Господин Пруст - [109]

Шрифт
Интервал

Но с того дня, когда болезнь в этом несчастном изнуренном теле стала резко ухудшаться, я уже не смыкала глаз. Мне говорили, что я семь недель не ложилась в постель, но сама этого ничего не помнила: он страдал, и меня обуревало только одно чувство — сделать все, что хотя бы немного облегчило его мучения.

Он уже совсем не спал. Если его не сотрясали приступы кашля или астмы, г-н Пруст работал, преследуемый страхом задержать корректуры «Пленницы» для «Нового Французского Обозрения». Он постоянно звонил, просил то горячую «бу­тылку», то рубашку или еще что-нибудь — книгу, тетрадь, листки для подклейки, и я сновала взад-вперед. А потом надо было звонить доктору Бизу и профессору Роберу Прусту (как брату, а не врачу); приходилось бегать по лестнице то вверх, то вниз. Я согревала молоко и готовила кофе. Ему хотелось компота, и нельзя было заставлять его ждать ни минуты. Потом он просил холодного пива, и я посылала Одилона. Но что значила моя усталость рядом с его страданиями?

------------------------------

Задания →
a) Ответьте по отрывку о болезни г-на Пруста:
(i) Сколько недель, как говорили рассказчице, она не ложилась в постель?
(ii) Корректуры какой книги г-н Пруст боялся задержать?
(iii) Кого посылали за холодным пивом?
b) Перепишите из отрывка о болезни г-на Пруста фрагмент между словами «Но с того дня, когда» и «облегчило его мучения.» включительно.
c) Согласуются ли с отрывком о болезни г-на Пруста эти утверждения? Ответьте «да» или «нет» и приведите решающие слова отрывка.
(i) Приходилось звонить доктору Бизу и профессору Роберу Прусту.
(ii) Профессору Роберу Прусту звонили как врачу.
(iii) С компотом г-н Пруст мог немного подождать.

------------------------------

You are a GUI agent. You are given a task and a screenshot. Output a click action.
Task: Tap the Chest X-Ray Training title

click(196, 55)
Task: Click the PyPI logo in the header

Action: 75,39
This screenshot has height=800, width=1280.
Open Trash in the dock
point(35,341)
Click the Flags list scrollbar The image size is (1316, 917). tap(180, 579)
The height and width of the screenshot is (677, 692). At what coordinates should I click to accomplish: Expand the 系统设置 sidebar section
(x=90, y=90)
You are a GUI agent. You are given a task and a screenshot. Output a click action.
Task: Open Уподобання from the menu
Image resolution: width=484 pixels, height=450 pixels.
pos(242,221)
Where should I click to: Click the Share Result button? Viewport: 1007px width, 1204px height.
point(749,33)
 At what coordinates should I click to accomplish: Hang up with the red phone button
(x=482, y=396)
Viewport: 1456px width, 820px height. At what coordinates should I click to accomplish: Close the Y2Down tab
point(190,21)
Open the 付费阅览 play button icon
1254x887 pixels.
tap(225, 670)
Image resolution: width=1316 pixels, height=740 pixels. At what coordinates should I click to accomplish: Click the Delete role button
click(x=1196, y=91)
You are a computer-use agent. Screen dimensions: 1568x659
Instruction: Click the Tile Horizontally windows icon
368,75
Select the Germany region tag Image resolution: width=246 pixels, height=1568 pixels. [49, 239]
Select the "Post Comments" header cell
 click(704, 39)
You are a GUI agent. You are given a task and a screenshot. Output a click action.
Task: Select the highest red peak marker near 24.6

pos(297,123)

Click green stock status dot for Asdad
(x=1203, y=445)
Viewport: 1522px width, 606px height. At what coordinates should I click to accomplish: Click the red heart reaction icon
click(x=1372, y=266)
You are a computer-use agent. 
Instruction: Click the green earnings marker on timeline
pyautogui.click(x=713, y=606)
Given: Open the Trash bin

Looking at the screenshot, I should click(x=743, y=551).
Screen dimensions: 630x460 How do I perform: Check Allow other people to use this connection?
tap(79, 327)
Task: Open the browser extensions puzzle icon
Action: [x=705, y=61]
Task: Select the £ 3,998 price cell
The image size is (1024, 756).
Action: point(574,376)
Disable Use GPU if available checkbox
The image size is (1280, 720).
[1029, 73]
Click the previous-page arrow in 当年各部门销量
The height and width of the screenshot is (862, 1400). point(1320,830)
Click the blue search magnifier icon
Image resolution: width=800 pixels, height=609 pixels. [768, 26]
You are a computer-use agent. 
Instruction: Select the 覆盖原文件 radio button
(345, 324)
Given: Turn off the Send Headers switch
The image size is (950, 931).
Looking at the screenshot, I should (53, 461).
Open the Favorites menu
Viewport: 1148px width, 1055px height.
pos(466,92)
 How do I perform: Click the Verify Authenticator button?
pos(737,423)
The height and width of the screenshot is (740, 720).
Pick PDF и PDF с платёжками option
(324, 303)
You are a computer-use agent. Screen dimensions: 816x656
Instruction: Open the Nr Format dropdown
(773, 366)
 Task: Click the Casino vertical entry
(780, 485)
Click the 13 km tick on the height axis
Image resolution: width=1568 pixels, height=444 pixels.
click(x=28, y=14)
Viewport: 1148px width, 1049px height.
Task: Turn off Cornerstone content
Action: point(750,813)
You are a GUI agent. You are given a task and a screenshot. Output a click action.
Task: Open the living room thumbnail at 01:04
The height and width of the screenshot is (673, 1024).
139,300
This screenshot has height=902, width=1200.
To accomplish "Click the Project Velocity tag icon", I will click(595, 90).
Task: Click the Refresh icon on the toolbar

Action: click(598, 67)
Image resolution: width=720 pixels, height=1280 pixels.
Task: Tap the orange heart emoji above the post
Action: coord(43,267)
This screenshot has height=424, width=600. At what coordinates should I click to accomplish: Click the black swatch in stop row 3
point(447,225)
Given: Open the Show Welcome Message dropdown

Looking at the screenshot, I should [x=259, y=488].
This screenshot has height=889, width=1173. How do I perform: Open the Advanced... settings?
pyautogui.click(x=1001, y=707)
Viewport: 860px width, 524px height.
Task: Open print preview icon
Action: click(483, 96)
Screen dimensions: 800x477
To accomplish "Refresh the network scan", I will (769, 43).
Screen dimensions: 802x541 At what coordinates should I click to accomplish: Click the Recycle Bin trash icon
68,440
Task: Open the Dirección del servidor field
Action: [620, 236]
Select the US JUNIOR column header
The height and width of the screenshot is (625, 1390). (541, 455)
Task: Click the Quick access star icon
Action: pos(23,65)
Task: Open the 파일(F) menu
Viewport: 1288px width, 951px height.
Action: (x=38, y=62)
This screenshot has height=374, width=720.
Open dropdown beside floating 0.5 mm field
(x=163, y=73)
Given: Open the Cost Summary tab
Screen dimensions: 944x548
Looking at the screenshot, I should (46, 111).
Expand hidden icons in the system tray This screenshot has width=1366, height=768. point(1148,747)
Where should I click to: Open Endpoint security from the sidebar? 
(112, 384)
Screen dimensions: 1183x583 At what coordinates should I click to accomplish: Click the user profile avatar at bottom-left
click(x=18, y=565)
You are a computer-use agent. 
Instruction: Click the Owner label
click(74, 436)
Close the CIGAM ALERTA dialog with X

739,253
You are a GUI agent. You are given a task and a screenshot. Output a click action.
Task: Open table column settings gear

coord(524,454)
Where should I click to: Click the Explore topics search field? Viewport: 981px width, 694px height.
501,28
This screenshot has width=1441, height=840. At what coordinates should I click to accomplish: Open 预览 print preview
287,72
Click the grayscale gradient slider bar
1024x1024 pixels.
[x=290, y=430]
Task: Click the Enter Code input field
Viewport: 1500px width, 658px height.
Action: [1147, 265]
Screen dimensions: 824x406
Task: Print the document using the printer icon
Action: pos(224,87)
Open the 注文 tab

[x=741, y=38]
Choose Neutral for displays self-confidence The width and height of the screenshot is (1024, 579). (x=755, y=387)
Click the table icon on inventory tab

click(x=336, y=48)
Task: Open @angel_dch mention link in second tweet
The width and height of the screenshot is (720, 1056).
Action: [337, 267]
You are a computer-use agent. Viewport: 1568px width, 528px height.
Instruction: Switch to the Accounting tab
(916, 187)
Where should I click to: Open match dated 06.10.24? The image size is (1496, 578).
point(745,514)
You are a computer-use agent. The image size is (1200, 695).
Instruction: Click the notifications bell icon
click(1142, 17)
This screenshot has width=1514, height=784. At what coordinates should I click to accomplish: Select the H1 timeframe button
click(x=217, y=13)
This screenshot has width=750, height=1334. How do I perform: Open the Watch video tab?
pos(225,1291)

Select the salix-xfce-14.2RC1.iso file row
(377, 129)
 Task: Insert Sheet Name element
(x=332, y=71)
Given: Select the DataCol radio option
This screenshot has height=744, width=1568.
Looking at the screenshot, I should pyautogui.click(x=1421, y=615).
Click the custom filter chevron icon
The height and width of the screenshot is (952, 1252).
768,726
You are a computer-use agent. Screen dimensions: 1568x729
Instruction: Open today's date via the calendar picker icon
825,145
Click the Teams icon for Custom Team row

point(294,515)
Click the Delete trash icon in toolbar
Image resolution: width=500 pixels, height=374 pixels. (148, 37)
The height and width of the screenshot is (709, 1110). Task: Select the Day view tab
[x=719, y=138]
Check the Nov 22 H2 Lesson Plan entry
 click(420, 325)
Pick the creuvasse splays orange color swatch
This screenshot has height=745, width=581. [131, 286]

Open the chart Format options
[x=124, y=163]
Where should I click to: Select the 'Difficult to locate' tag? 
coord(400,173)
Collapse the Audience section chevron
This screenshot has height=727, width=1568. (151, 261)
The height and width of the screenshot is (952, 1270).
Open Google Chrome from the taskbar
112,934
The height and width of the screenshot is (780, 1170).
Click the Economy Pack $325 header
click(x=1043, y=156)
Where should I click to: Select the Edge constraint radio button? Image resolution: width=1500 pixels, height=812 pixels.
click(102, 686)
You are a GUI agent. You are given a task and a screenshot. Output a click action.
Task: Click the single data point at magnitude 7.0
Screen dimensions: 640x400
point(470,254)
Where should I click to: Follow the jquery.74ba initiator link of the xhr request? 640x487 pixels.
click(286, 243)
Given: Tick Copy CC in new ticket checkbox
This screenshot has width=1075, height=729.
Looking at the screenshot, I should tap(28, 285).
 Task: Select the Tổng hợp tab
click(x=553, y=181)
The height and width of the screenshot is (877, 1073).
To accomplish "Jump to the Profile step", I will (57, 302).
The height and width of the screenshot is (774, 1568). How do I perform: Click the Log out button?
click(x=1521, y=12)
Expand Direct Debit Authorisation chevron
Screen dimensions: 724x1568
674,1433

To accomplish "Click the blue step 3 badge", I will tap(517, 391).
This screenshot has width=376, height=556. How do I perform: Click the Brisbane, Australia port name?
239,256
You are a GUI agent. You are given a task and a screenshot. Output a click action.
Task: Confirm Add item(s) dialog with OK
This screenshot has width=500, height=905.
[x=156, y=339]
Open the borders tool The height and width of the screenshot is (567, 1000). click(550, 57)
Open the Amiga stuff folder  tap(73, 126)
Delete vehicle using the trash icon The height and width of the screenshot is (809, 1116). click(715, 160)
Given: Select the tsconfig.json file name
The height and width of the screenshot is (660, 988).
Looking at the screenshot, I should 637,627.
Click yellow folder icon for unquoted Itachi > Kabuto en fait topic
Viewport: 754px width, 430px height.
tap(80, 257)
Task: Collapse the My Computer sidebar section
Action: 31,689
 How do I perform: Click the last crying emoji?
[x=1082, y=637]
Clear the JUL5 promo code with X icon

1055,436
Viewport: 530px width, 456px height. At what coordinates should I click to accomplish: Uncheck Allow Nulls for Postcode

------------------------------

Ответы →
a)
(i) Семь недель.
(ii) «Пленницы».
(iii) Одилона.

b)
Но с того дня, когда болезнь в этом несчастном изнуренном теле стала резко ухудшаться, я уже не смыкала глаз. Мне говорили, что я семь недель не ложилась в постель, но сама этого ничего не помнила: он страдал, и меня обуревало только одно чувство — сделать все, что хотя бы немного облегчило его мучения.

c)
(i) Да: «А потом надо было звонить доктору Бизу и профессору Роберу Прусту».
(ii) Нет: «(как брату, а не врачу)».
(iii) Нет: «нельзя было заставлять его ждать ни минуты».